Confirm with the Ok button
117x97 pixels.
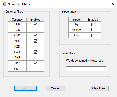(25, 88)
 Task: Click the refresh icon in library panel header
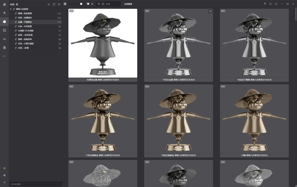[x=54, y=4]
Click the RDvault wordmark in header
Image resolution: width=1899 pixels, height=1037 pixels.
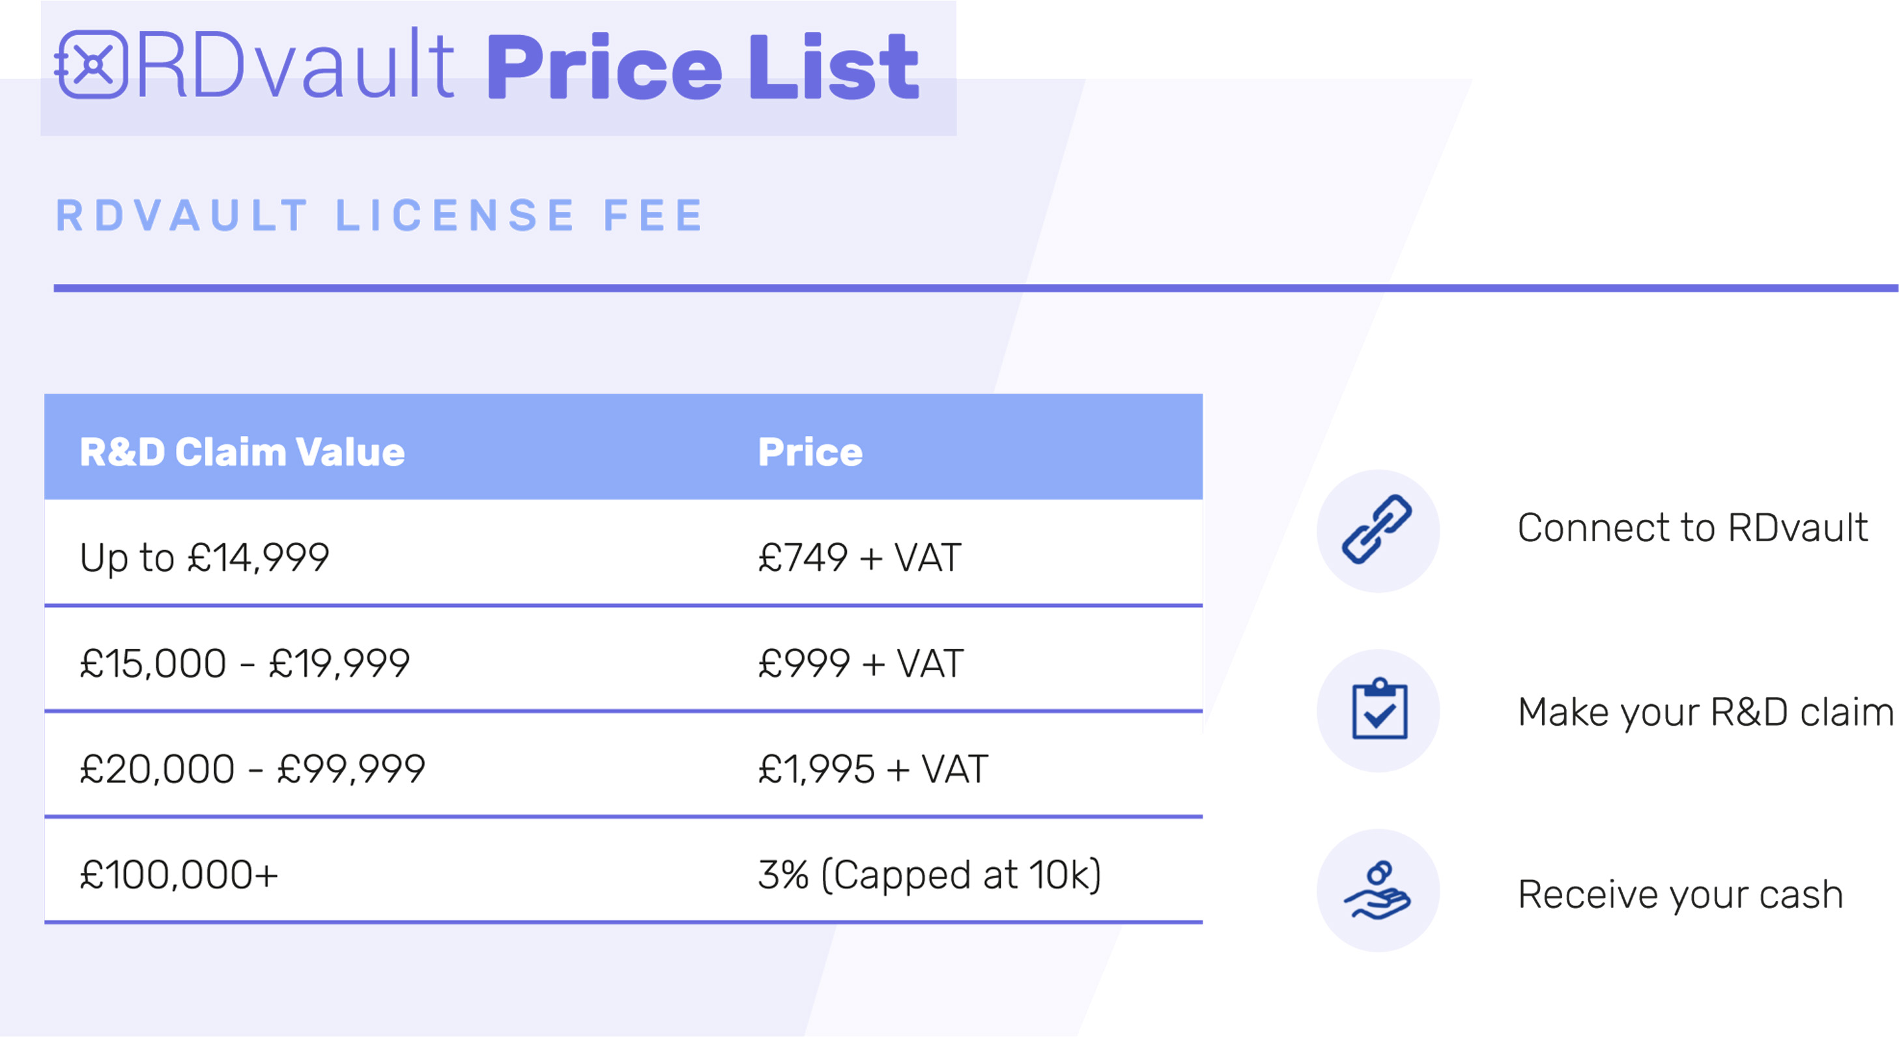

# OBJECTIVE:
Set down every line of the rows above word for word, omitting the pictures.

# THE ANSWER:
Confirm with the Ok button
117x97 pixels.
(25, 88)
 Task: Click the refresh icon in library panel header
[x=54, y=4]
Click the RDvault wordmark in header
Image resolution: width=1899 pixels, height=1037 pixels.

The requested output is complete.